_Given records_
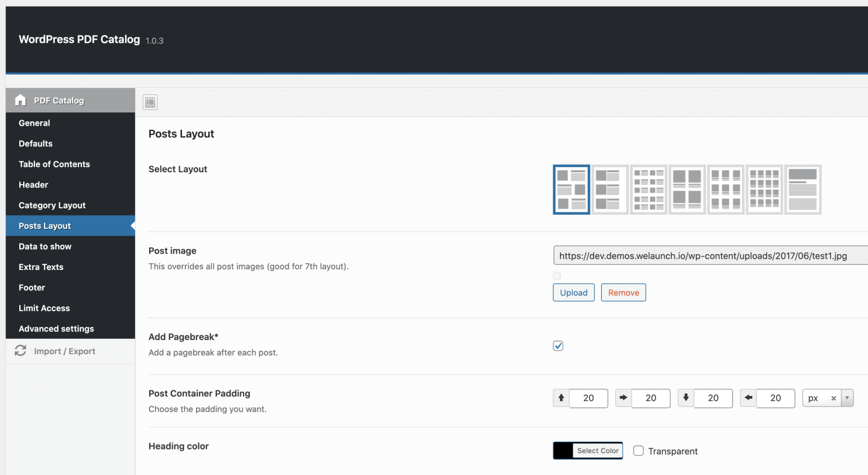
Task: Uncheck the Add Pagebreak checkbox
Action: click(558, 346)
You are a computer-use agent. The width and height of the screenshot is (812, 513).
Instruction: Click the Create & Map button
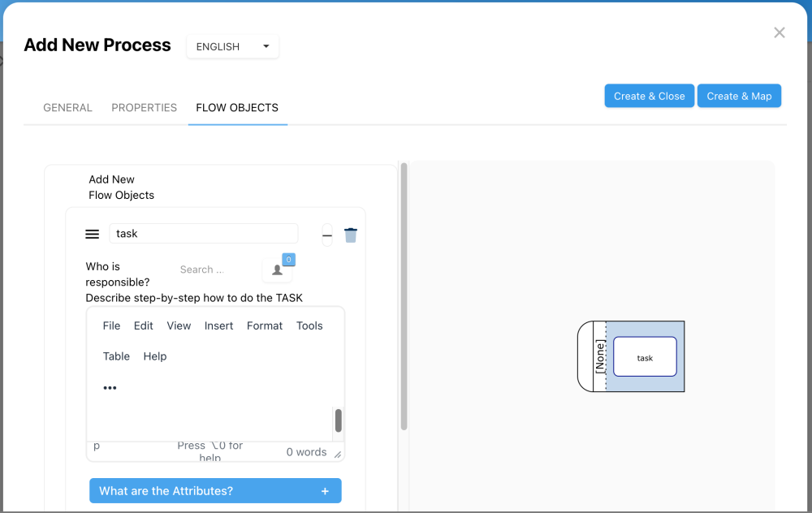click(739, 96)
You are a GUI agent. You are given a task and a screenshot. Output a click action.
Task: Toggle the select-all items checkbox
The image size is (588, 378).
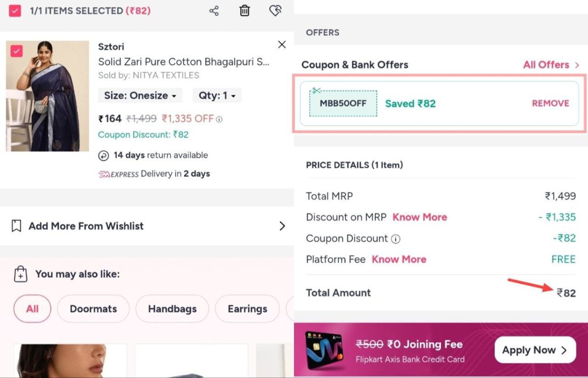point(15,11)
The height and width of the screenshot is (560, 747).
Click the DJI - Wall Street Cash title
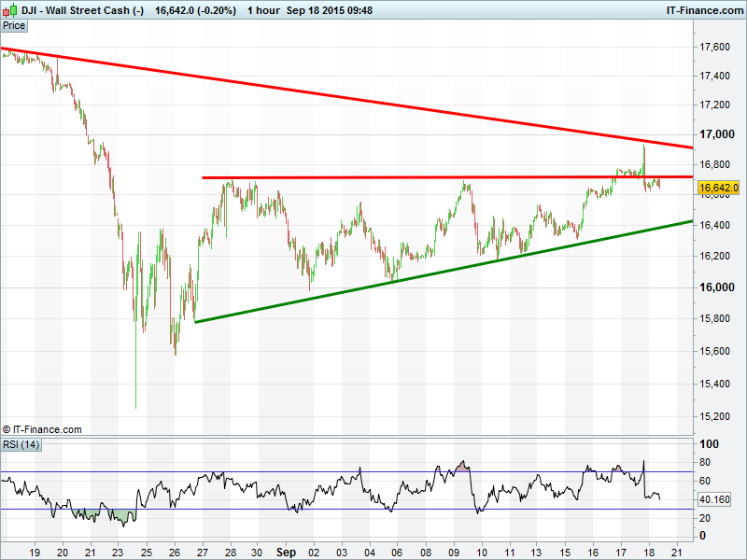82,9
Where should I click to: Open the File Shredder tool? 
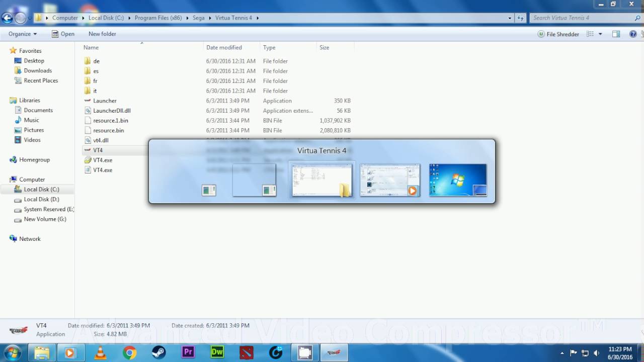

_Exercise description_
Set down the lines from the one containing "Task: Toggle the select-all items checkbox" through the last line of the records above, both included, exactly as they appear and with no other text. Pictures should not be set down.

_Response below_
Task: Toggle the select-all items checkbox
The image size is (588, 378).
point(15,11)
The height and width of the screenshot is (560, 747).
Click the DJI - Wall Street Cash title
82,9
Where should I click to: Open the File Shredder tool? 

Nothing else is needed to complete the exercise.